Anyway, we hiked down after that and decided that we'd take on Inferno (5.8). "Random" climbed the first pitch, and, while "Jello" was climbing the second pitch, "Random" wondered aloud what time his exam meeting was that evening. No sooner than the words had come out of his mouth did his phone ring:
"Random": Hello? Hey, yeah, I am coming to the meeting, what time is it? It's at 6pm? OK, what time is it now? Uh, it's 6pm? Huh. Well, I, uh, I'm going to be a bit late. Yeah, you see, I'm belaying the leader and, uh, well, I can't retreat until I get up. Uh huh. I'll see you then. Bye.
Oops.
As soon as "Jello" got up the route, "Random" raced to the top of the second pitch. By the time I got up, "Random" was gone. That was OK, because it was really starting to get dark. We saw that there were some folks rapping off another route on the other side of the ledge, so we walked over and asked if we could catch a ride. The group happily let us through, but not without them having to shine their headlamps on our rap devices to ensure we were properly locked in. Go back and read that sentence again. Uh huh. Now go all the way to the top of this post and read the initial conversation.
Uh huh.
Yep.
You got it.
Now imagine walking through your bedroom at night without any light whatsoever. Now imagine that it's not your room, but someone else's. Now imagine that feeling you get when you wake up in a strange room and forget, just for a few moments, where you are, except in the dark, with wet roots under your feet and a windy trail to the bathroom and back to the bedroom. For the love of God, I don't think we'll have an adventureless, perfect weekend.
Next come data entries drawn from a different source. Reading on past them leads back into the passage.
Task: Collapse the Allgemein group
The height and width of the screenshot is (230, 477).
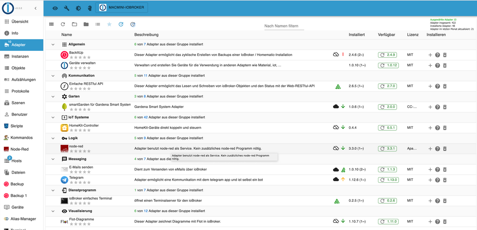Action: [53, 44]

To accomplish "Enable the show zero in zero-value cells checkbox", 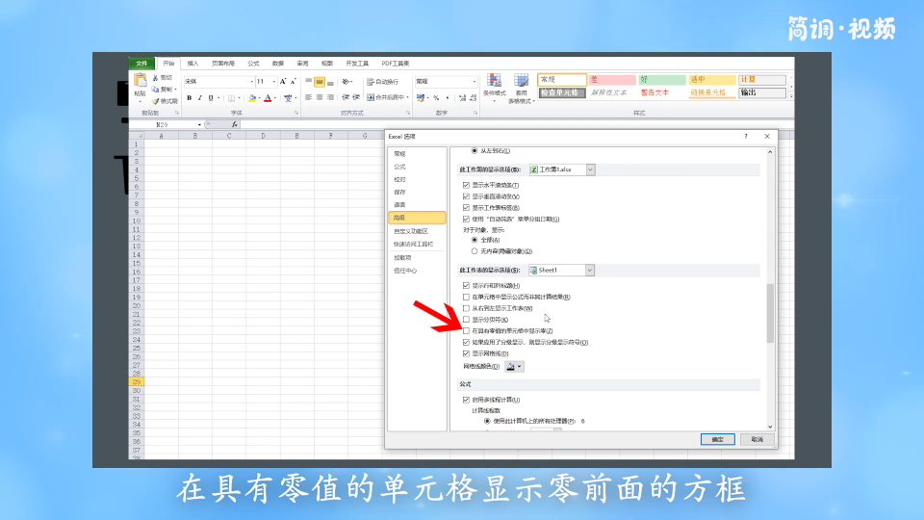I will pos(467,330).
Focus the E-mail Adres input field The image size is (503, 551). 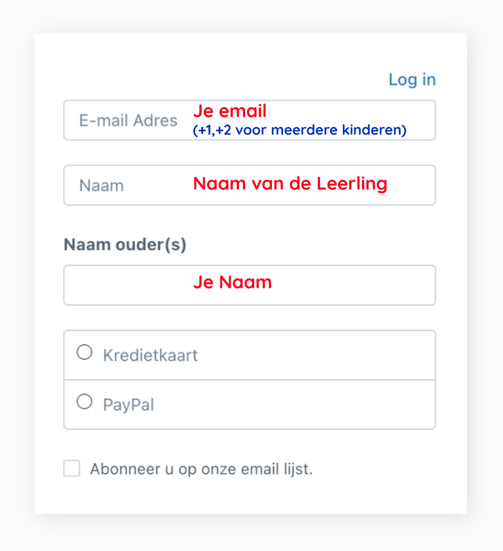pos(249,120)
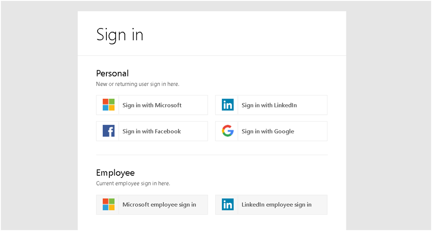This screenshot has height=231, width=432.
Task: Select the LinkedIn employee sign in text
Action: click(x=277, y=205)
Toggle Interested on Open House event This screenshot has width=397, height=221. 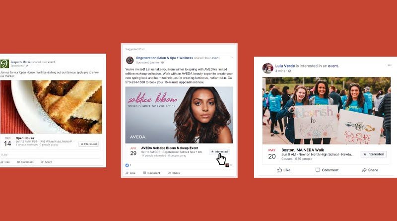(x=89, y=144)
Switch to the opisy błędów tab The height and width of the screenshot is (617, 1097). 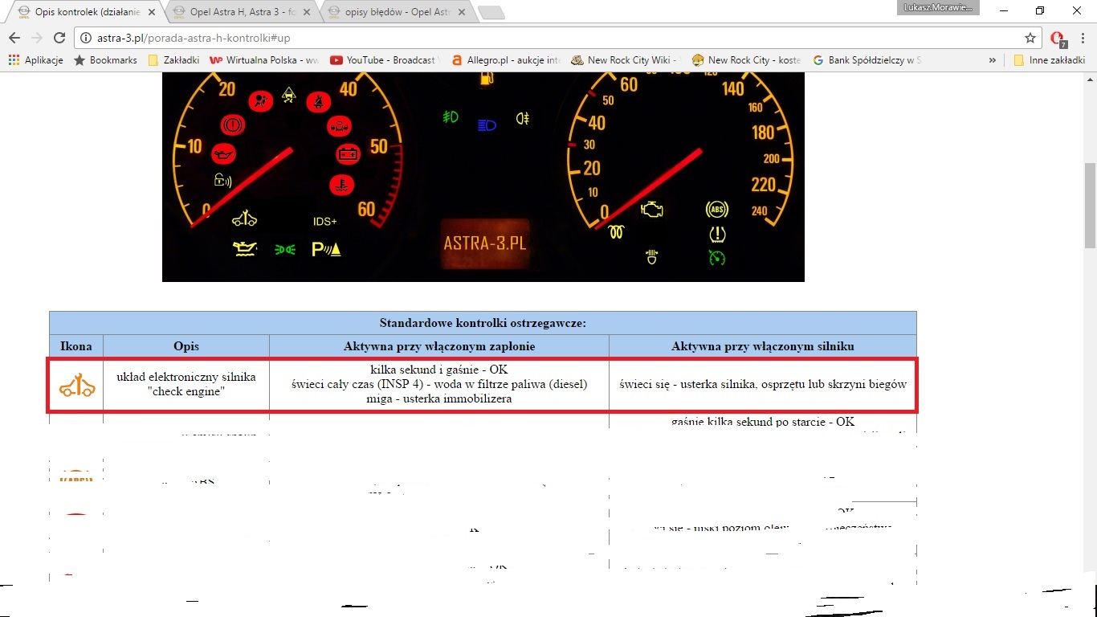click(395, 13)
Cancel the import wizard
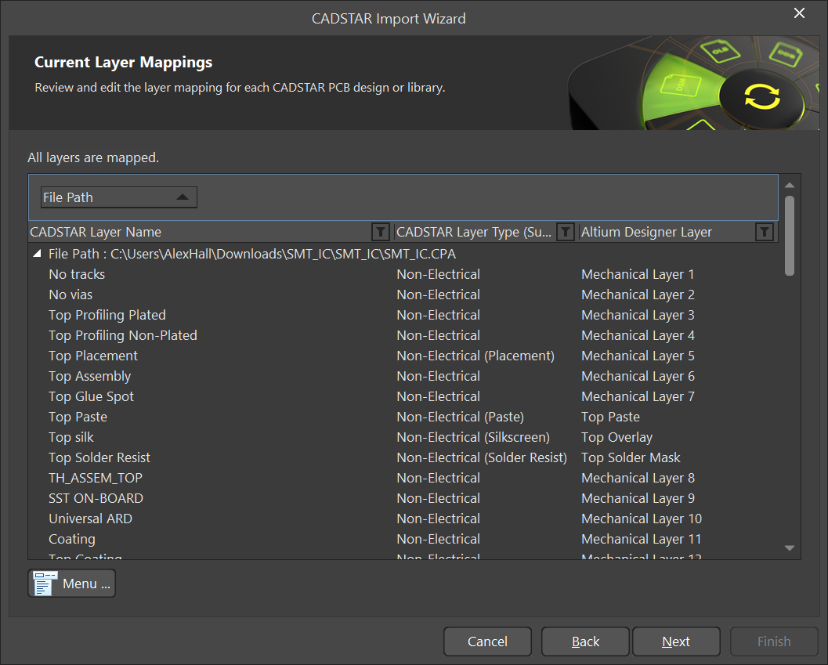The width and height of the screenshot is (828, 665). tap(487, 641)
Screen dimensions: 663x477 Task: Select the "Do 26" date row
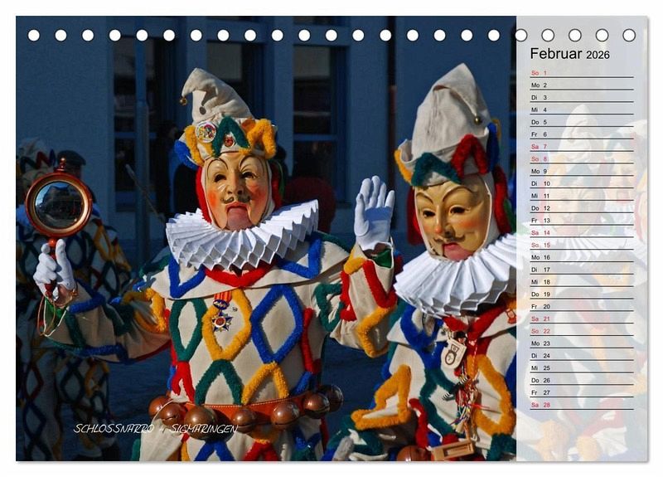click(x=581, y=380)
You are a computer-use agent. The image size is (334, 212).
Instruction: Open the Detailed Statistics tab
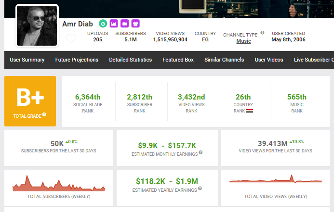(x=130, y=60)
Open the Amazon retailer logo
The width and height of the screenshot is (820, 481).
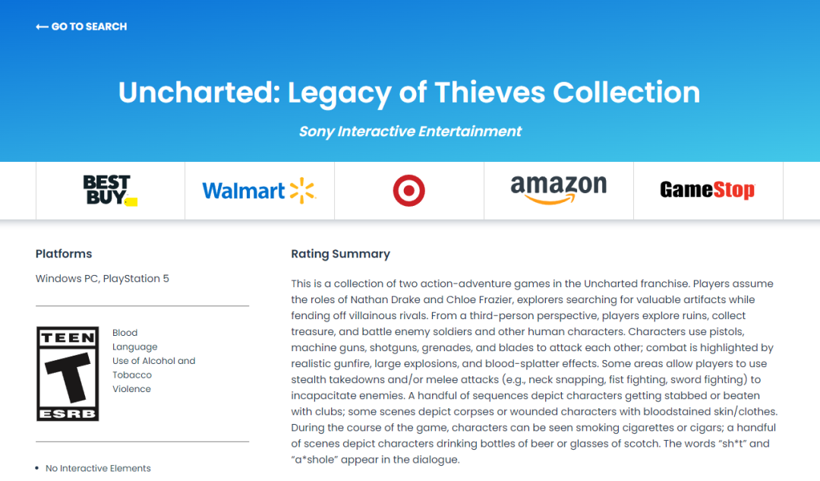coord(558,190)
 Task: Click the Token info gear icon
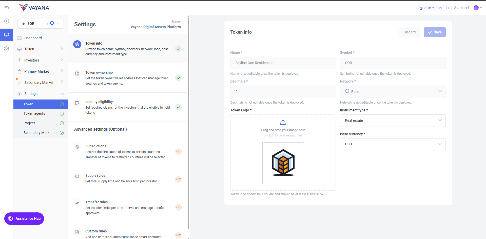[77, 44]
I'm starting to think that maybe, just maybe, our climbing weekends aren't about the climbing after all. Instead, it's about survival. At some point, and I hope this isn't true, we may become eligible for the Darwin Awards.
Sigh.
Still, we had our final good karma moment when "Random" trusted us to take his rope and remaining gear back with us to the campsite. He picked it up the next morning before going off to start his week-long test. I hope he did well.
Monday was a rainout, so we headed home without so much as a whimper (well, the stupid girl at Dunkin Donuts complained that my money was wet, but what the hell does she know?). They Died Laughing remained conqueredless and so did Recompense. That's OK. There will always be a time for beating back the demons. It just wasn't our time this time around. I'm off to the 'Gunks this weekend. Wish me luck.